> EXERCISE DIRECTIONS
Find the line with "Where should I click to: Bookmark" in the data below. Repeat it and every line after it up to the end, exactly, but drop the pictures.

> Screenshot grounding data
——————
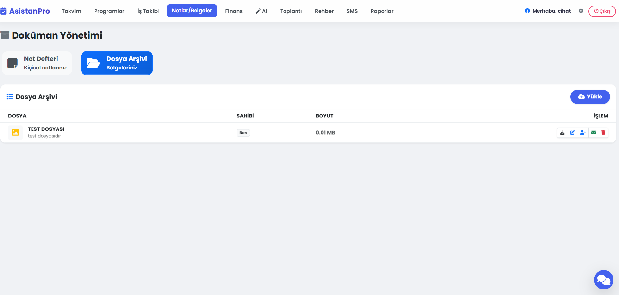This screenshot has height=295, width=619.
Task: Click the blue edit pencil icon
Action: click(x=572, y=133)
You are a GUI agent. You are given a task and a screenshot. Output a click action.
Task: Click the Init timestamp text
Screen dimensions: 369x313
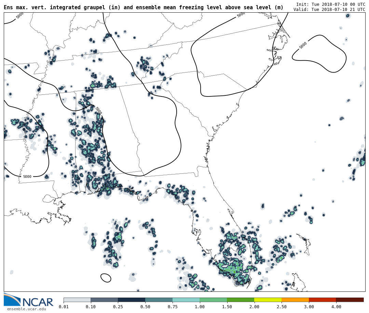[x=330, y=4]
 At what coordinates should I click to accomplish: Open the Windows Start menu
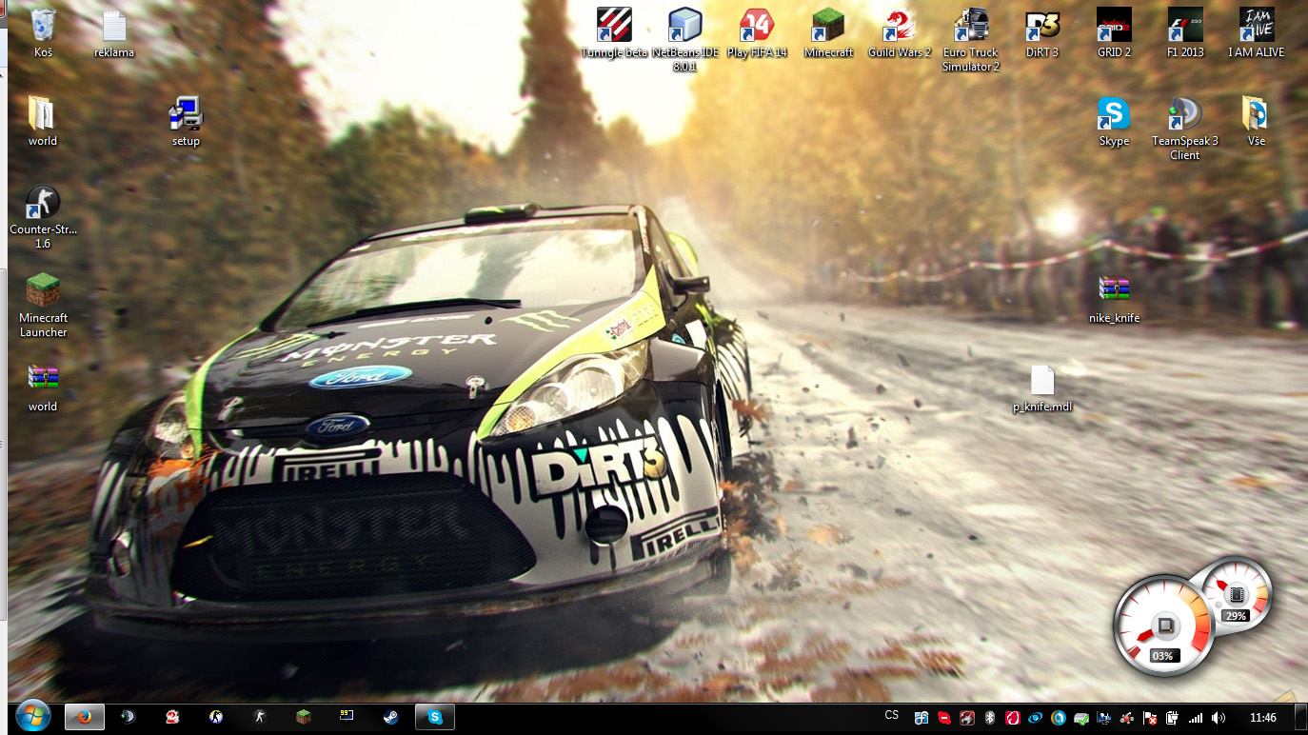point(32,717)

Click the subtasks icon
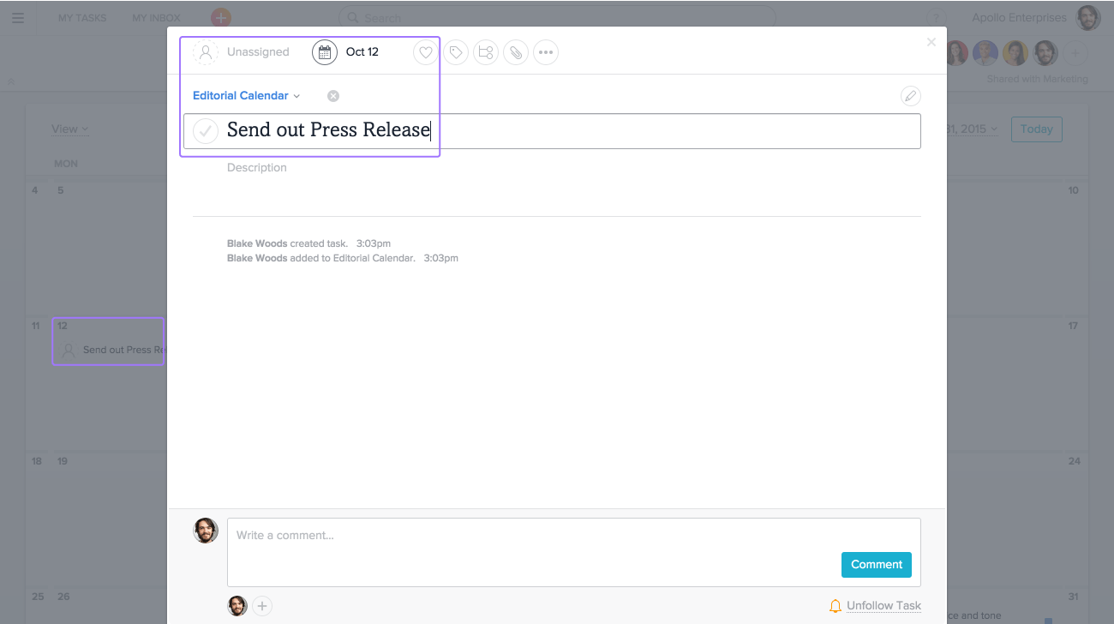coord(486,52)
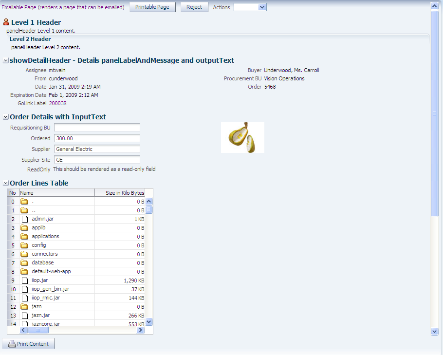Screen dimensions: 443x355
Task: Collapse the Order Details with InputText section
Action: click(x=5, y=117)
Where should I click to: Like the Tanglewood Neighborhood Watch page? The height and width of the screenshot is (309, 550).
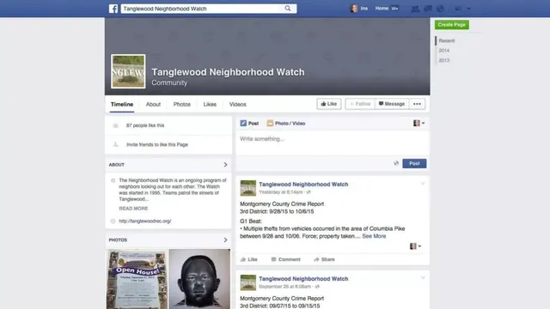(329, 104)
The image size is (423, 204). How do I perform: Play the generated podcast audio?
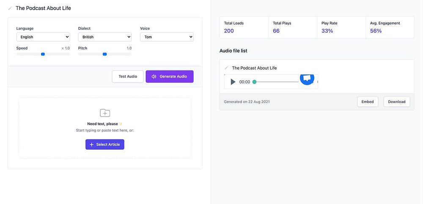(x=233, y=82)
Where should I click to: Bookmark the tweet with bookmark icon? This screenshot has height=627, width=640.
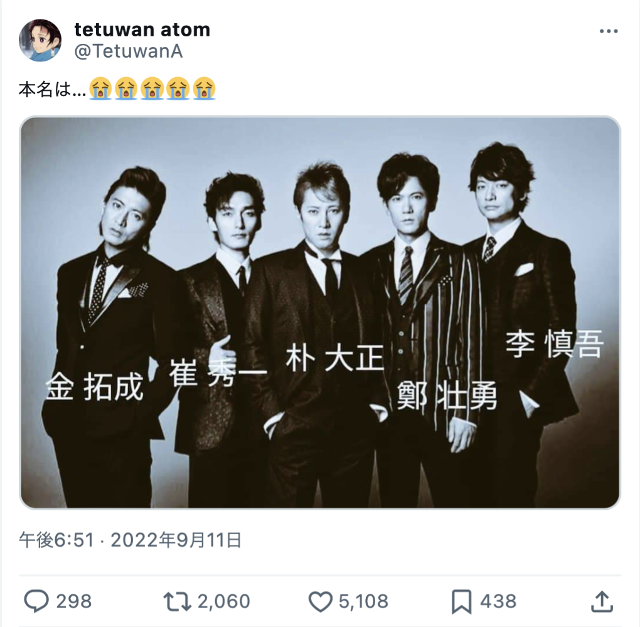pos(462,602)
——————
> ANSWER BOX
Where should I click to: Bookmark the tweet with bookmark icon? This screenshot has height=627, width=640.
pos(462,602)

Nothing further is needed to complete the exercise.